**Your instructions**
Give back every record below, character for character.

**Given records**
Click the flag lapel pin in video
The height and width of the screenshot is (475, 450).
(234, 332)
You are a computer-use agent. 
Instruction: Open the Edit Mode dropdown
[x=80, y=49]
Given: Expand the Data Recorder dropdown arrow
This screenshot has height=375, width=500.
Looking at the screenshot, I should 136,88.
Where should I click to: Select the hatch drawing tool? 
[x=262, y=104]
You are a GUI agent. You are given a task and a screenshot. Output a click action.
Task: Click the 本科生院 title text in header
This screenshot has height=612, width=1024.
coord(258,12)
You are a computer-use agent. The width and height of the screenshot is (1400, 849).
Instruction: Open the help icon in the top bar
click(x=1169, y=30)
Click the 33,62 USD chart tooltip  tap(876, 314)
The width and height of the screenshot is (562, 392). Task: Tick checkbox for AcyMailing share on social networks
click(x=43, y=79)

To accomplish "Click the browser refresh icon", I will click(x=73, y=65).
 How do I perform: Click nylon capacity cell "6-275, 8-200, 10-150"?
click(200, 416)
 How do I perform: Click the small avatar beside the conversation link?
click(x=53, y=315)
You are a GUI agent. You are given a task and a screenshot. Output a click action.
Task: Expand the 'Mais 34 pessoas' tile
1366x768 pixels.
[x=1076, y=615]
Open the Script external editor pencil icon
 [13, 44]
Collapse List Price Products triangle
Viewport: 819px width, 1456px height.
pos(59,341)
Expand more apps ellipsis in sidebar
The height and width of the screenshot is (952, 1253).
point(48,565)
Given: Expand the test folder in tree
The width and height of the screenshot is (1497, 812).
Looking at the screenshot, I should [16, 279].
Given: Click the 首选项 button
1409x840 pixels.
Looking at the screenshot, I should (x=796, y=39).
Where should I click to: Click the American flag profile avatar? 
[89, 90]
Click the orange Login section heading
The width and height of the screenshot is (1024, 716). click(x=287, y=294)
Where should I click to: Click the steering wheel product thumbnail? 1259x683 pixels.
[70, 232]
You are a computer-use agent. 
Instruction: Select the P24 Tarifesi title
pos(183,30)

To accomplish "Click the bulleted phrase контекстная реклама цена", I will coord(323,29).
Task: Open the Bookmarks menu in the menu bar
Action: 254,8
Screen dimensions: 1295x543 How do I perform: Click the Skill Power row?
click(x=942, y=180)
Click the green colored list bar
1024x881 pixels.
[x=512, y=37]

**Solution**
Click the flag lapel pin in video
The height and width of the screenshot is (475, 450).
(234, 332)
You are a computer-use agent. 
Instruction: Open the Edit Mode dropdown
[x=80, y=49]
Given: Expand the Data Recorder dropdown arrow
This screenshot has height=375, width=500.
Looking at the screenshot, I should 136,88.
Where should I click to: Select the hatch drawing tool? 
[x=262, y=104]
You are a GUI agent. You are given a task and a screenshot. Output a click action.
Task: Click the 本科生院 title text in header
This screenshot has height=612, width=1024.
coord(258,12)
You are a computer-use agent. The width and height of the screenshot is (1400, 849).
Instruction: Open the help icon in the top bar
click(x=1169, y=30)
Click the 33,62 USD chart tooltip  tap(876, 314)
The width and height of the screenshot is (562, 392). Task: Tick checkbox for AcyMailing share on social networks
click(x=43, y=79)

To accomplish "Click the browser refresh icon", I will click(x=73, y=65).
 How do I perform: Click nylon capacity cell "6-275, 8-200, 10-150"?
click(200, 416)
 How do I perform: Click the small avatar beside the conversation link?
click(x=53, y=315)
You are a GUI agent. You are given a task and a screenshot. Output a click action.
Task: Expand the 'Mais 34 pessoas' tile
1366x768 pixels.
[x=1076, y=615]
Open the Script external editor pencil icon
 [13, 44]
Collapse List Price Products triangle
Viewport: 819px width, 1456px height.
pos(59,341)
Expand more apps ellipsis in sidebar
The height and width of the screenshot is (952, 1253).
point(48,565)
Given: Expand the test folder in tree
The width and height of the screenshot is (1497, 812).
Looking at the screenshot, I should [16, 279].
Given: Click the 首选项 button
1409x840 pixels.
Looking at the screenshot, I should (x=796, y=39).
Where should I click to: Click the American flag profile avatar? 
[89, 90]
Click the orange Login section heading
The width and height of the screenshot is (1024, 716). click(x=287, y=294)
Where should I click to: Click the steering wheel product thumbnail? 1259x683 pixels.
[70, 232]
You are a computer-use agent. 
Instruction: Select the P24 Tarifesi title
pos(183,30)

To accomplish "Click the bulleted phrase контекстная реклама цена", I will coord(323,29).
Task: Open the Bookmarks menu in the menu bar
Action: 254,8
Screen dimensions: 1295x543 How do I perform: Click the Skill Power row?
click(x=942, y=180)
Click the green colored list bar
1024x881 pixels.
[x=512, y=37]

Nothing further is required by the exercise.